Link makes a stand against domestic violence as ‘pioneering’ programme extended



June Green, Link’s director of housing services

Link Group has committed to support people experiencing domestic abuse by signing the Make a Stand pledge.

Joining the initiative in conjunction with the Chartered Institute of Housing, Link has pledged to support residents and staff affected by domestic abuse.

The pledge is being championed by Link’s director of housing services, June Green.

June said: “Domestic abuse is unacceptable and, by supporting the great work of ‘Make a Stand’, we hope more of our tenants and staff feel safe at home.

“As part of our commitment to Make a Stand, we have a plan in place to implement changes that need to be made this year.”

Organisations who sign the pledge are committed to: put in place a policy to support residents who are affected by domestic abuse; promote domestic abuse support services; amend HR policies to support members of staff experiencing domestic abuse; and appoint a champion at a senior level in their organisation.

Make a Stand is the result of a partnership between Women’s Aid and Domestic Abuse Housing Alliance (DAHA).

Meanwhile a “pioneering” programme that has been proven to change the behaviour of domestic abuse perpetrators is being rolled out to six more local authorities including Scotland’s biggest city.

The Caledonian System is a specialist, court-mandated scheme to combat domestic abuse through the rehabilitation of male perpetrators, and works to improve the lives of the women and children affected.

A total of £2.8 million in the latest round will double the programme’s potential capacity to reach offenders.

Justice secretary Humza Yousaf announces the funding on a visit to ASSIST in Glasgow, a specialist domestic abuse advocacy and support service focused on reducing risk and improving the safety of victims.

He said: “Domestic abuse is a problem that continues to affect every community in Scotland.
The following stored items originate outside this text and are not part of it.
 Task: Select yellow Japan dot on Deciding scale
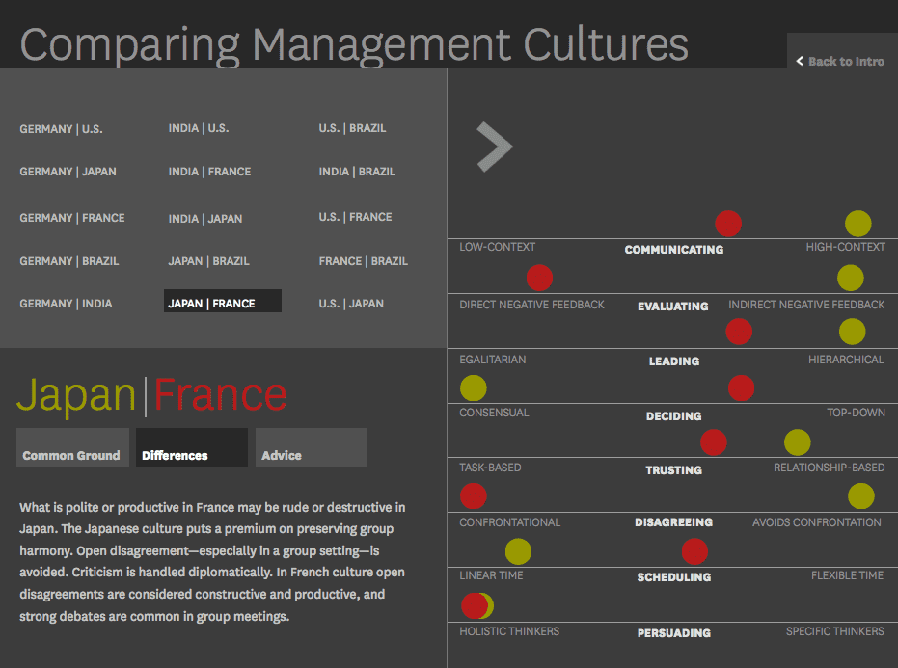click(473, 388)
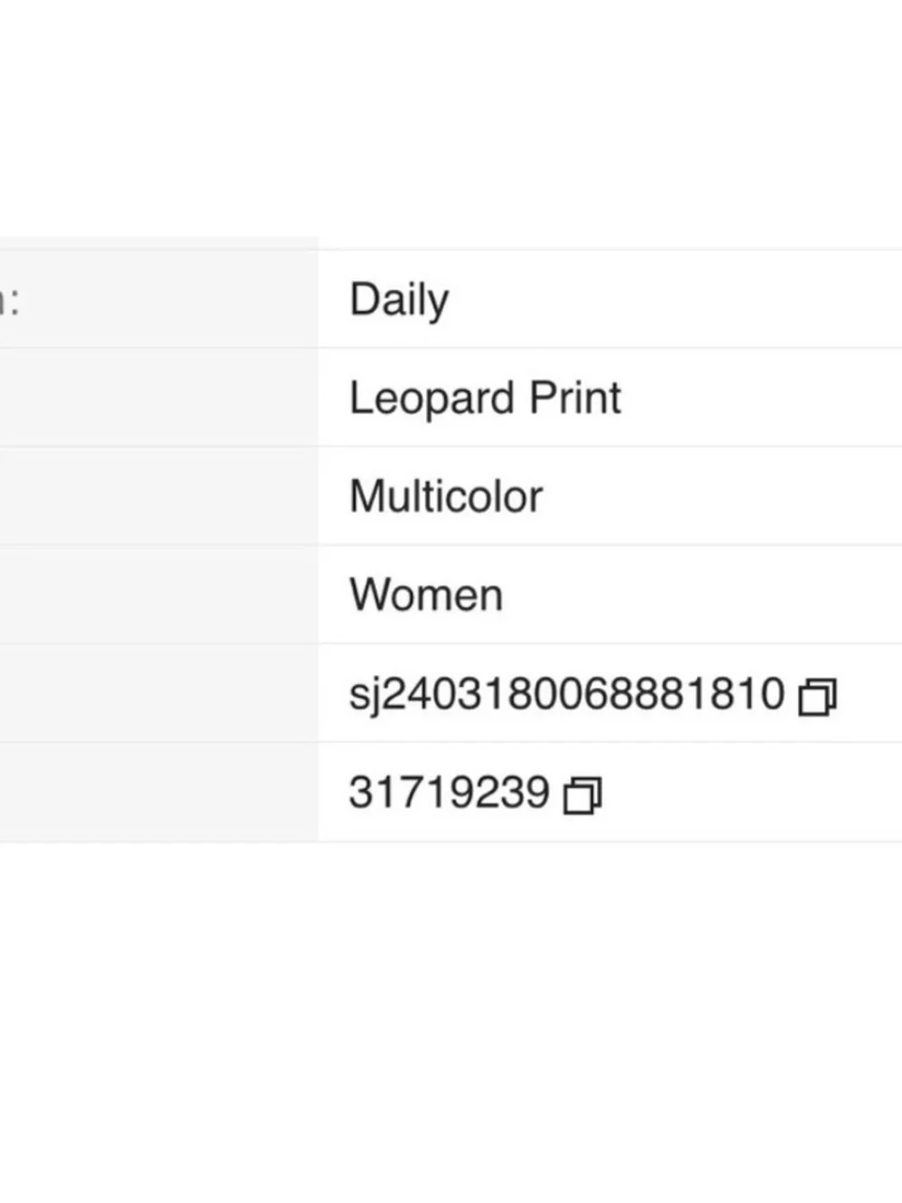
Task: Copy the sj2403180068881810 code via its icon
Action: click(x=818, y=696)
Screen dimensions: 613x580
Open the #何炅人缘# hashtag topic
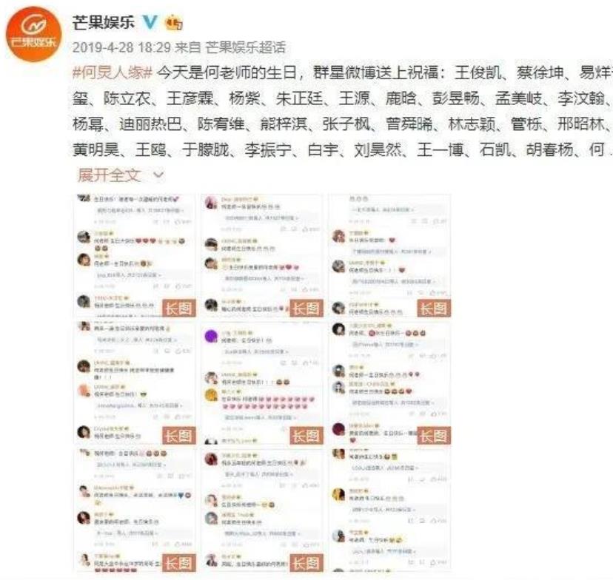[x=113, y=73]
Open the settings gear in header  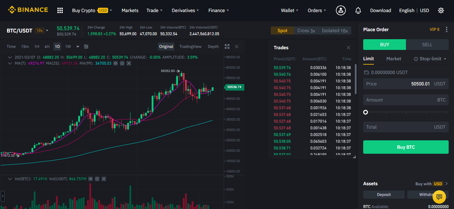coord(441,10)
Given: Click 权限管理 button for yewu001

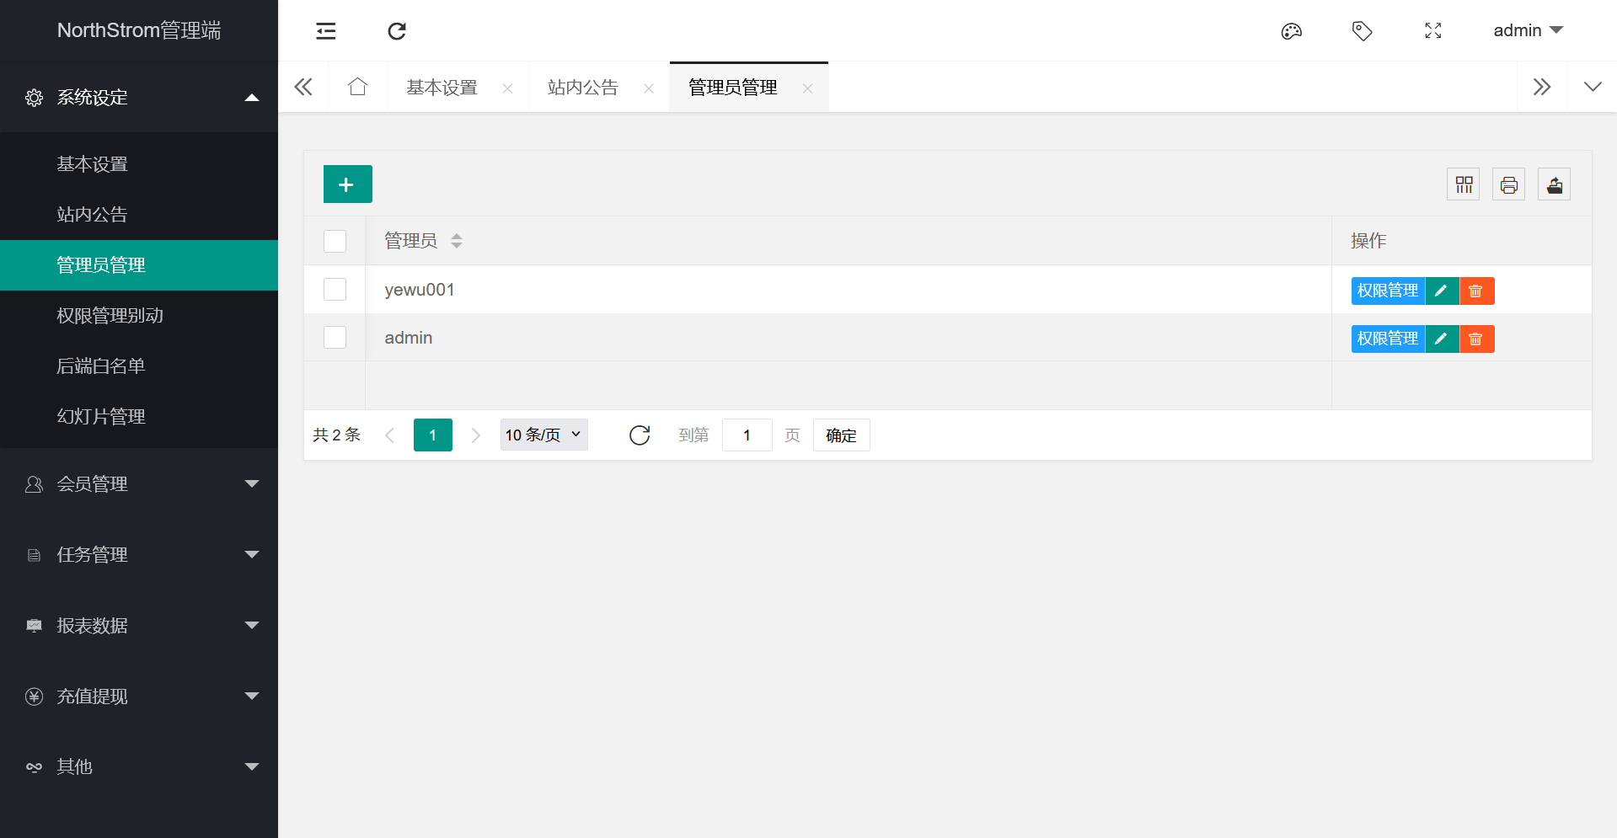Looking at the screenshot, I should pos(1388,291).
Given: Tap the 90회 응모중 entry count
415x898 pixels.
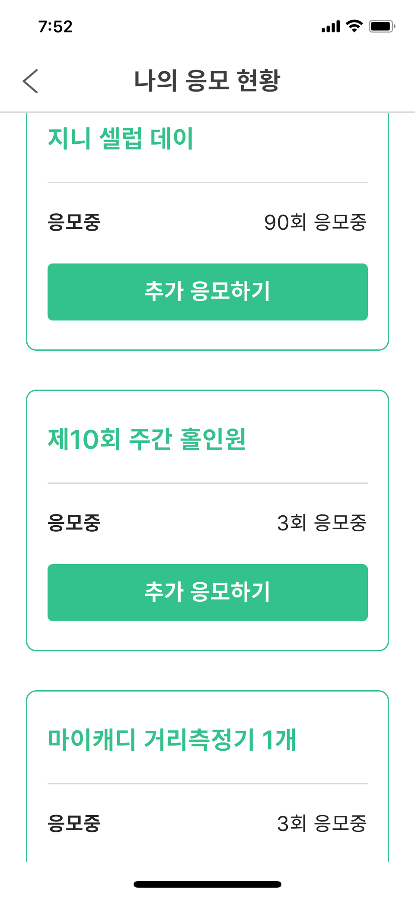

It is a priority for the Scottish Government to tackle violence against women and expand pioneering initiatives, like the Caledonian System, which combines a robust programme for male offenders, aimed at changing their behaviour, with a focus on reducing the risk of harm to women and children.

“Funding to expand the availability of the Caledonian System is one of the measures we have put in place to protect victims and hold perpetrators to account, including strengthening the law and passing the Domestic Abuse Act earlier this year.

“Evidence shows men who have completed this programme posed a lower risk to their families while women felt safer, so I am pleased this innovative approach will be more widely available for courts to consider.”

Mhairi McGowan, head of ASSIST and domestic abuse services for Community Safety Glasgow, said: “I am delighted that Sheriffs in Glasgow’s Domestic Abuse Court will have Caledonian as a sentencing option. Victims of domestic abuse, whose partners or ex-partners are prosecuted just want the violence and abuse to stop. They don’t want anyone else to go through what they have suffered.

“The ethos at the heart of ASSIST is about working in partnership and we are very pleased to be able to play our part in the extension of Caledonian to Glasgow.”

Councillor Jen Layden, Glasgow City Council’s convenor for equalities and human rights, welcomed the funding announcement.

She said: “This new funding will enable us to significantly develop our existing services and commitment to tackling domestic abuse. Focusing on breaking the pattern of domestic abuse is the best way of protecting women and children in very dangerous and damaging situations. The Caledonian Programme rightly gives priority to working directly with women and children to increase their safety and security, as well as targeting, challenging and seeking to change the behaviour of perpetrators.”